**EXERCISES**
- A) In the article on Vulcan Aerospace, rewrite the part that opens with the words "Allen, who co-founded" and closes with "feet (117 meters).", putting "mother ship" in place of "carrier aircraft".
- B) According to the article on Vulcan Aerospace, in what year did Paul Allen and his sister Jody form Vulcan, Inc.?

**EXTRACTED TEXT**
◇ ◇ ◇ ◇ ◇ ◇ ◇
Billionaire Paul Allen has formed a new company to help make spaceflight more affordable and efficient.
Vulcan Aerospace, which was unveiled Monday (April 13), will spearhead the space projects of Vulcan, Inc., a company Allen and his sister Jody formed in 1986.
"Vulcan Aerospace is the company within Vulcan that plans and executes projects to shift how the world conceptualizes space travel through cost reduction and on‐demand access," Vulcan Aerospace president Chuck Beames and his colleague Kyu Hwang wrote in a paper describing the company that was presented at the 31 st Space Symposium in Colorado Springs this week.
"Vulcan Aerospace has its heritage in SpaceShipOne and oversees the Stratolaunch Systems project," they added. "Additionally, Vulcan Aerospace collaborates across Vulcan Inc. for projects dealing with space."
SpaceShipOne won the $10 million Ansari X Prize in 2004 for becoming the first privately funded manned vehicle to reach space twice in the span of two weeks. The project was a joint venture involving Allen and Scaled Composites, the California-based aerospace firm headed by engineer Burt Rutan.
Allen, who co-founded Microsoft with Bill Gates, teamed up with Rutan again in 2011 to form Stratolaunch Systems, a company that aims to launch satellites from the belly of a huge carrier aircraft with a wingspan of 385 feet (117 meters).
Stratolaunch's air-launch strategy should reduce costs and increase flexibility, Vulcan Aerospace representatives say.
"Stratolaunch’s ability to launch from variable locations will enable satellites and humans to be efficiently inserted into their most optimal orbit at a time of the customer’s choosing," Beames and Hwang wrote. "Launching far away from populated areas (i.e. middle of the ocean) also significantly reduces public safety risk. Flexibility will be greater when the Stratolaunch system is adapted to launch various types of launch vehicles. The carrier vehicle is being developed by Scaled Composites and the launch vehicle by Vulcan Aerospace."
The Stratolaunch carrier plane is on track to make its first test flight in 2016, according to Beames.
◇ ◇ ◇ ◇ ◇ ◇ ◇
**DATA PROVIDED**
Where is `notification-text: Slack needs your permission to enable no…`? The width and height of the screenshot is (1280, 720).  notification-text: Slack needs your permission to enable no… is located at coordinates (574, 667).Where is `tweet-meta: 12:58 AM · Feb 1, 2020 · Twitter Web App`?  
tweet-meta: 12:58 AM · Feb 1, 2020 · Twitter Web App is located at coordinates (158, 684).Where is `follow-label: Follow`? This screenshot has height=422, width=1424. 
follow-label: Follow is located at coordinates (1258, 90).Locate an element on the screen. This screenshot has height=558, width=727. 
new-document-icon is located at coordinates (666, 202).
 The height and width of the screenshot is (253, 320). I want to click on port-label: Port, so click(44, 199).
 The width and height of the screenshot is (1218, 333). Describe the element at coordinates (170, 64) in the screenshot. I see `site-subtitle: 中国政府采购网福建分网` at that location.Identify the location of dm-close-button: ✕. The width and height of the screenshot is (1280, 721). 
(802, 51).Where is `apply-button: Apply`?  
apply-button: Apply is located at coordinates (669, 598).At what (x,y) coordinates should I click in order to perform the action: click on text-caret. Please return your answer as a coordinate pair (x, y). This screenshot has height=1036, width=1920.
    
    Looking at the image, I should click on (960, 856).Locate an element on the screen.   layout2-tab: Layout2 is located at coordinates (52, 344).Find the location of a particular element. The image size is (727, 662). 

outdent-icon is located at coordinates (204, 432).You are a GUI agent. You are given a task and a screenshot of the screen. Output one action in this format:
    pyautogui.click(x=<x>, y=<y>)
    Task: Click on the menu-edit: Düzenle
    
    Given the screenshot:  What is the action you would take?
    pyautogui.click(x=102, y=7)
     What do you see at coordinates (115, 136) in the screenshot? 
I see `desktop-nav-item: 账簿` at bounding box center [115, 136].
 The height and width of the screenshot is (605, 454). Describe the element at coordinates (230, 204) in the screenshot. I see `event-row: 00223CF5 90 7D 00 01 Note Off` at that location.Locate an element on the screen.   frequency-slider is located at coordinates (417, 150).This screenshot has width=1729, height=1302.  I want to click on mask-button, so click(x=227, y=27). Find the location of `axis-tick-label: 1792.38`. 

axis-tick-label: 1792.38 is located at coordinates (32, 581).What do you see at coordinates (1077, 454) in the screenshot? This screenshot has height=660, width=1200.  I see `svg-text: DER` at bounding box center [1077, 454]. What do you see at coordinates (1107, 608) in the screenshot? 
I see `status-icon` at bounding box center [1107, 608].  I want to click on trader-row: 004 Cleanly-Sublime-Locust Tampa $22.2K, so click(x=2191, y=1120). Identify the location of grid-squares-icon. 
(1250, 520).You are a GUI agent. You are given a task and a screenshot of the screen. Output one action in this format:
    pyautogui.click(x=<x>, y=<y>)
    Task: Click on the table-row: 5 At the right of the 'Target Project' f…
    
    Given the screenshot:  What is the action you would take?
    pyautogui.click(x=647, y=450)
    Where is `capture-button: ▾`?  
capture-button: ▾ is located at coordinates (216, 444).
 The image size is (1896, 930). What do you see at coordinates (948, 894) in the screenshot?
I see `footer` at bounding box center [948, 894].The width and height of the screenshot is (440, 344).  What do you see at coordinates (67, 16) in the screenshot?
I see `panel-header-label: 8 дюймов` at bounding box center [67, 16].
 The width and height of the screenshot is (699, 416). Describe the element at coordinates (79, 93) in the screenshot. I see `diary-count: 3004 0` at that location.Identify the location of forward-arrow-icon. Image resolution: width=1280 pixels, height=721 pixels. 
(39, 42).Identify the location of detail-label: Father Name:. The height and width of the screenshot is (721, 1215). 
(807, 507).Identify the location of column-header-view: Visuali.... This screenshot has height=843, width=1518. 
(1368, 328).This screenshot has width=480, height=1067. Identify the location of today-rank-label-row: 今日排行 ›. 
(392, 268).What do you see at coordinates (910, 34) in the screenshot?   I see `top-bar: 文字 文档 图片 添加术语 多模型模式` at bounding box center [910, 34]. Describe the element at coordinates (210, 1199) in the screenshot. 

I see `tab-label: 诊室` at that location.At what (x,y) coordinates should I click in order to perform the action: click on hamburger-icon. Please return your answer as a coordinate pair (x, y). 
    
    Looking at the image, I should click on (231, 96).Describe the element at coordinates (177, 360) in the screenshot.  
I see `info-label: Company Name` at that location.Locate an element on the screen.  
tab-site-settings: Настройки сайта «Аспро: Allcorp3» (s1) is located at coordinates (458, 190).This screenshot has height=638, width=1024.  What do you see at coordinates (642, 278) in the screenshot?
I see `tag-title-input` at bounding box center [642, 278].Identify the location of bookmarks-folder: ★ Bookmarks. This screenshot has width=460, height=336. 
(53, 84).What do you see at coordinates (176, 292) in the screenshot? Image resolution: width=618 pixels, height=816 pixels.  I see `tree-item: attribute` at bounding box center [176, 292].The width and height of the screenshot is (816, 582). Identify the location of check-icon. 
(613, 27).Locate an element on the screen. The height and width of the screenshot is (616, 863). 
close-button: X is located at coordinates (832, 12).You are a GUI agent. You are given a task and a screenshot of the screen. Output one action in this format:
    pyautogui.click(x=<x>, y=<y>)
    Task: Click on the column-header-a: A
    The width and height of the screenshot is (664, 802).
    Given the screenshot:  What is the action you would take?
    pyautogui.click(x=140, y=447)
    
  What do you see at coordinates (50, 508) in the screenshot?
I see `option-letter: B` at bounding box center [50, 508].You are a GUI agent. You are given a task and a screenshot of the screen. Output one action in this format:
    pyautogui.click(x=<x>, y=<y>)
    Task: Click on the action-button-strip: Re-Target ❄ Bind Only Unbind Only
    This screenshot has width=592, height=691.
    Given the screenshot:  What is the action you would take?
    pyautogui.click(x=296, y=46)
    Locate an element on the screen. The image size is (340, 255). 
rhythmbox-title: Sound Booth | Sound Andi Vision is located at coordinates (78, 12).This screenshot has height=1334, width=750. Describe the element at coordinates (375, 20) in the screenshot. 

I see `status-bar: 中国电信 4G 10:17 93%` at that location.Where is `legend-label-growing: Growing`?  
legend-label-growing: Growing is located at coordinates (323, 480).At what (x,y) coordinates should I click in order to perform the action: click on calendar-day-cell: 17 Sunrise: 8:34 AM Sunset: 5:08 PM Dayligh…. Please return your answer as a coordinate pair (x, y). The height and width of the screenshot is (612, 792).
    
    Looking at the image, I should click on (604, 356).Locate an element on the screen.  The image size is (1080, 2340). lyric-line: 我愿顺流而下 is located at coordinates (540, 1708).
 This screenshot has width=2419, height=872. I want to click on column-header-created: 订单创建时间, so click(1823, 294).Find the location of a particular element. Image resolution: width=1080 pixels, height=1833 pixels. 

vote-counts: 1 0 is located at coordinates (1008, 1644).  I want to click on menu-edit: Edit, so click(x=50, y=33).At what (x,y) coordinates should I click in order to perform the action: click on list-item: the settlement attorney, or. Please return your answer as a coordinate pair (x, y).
◇ ◇ ◇ ◇ ◇ ◇ ◇
**REPLIES**
- A)
Allen, who co-founded Microsoft with Bill Gates, teamed up with Rutan again in 2011 to form Stratolaunch Systems, a company that aims to launch satellites from the belly of a huge mother ship with a wingspan of 385 feet (117 meters).

- B) 1986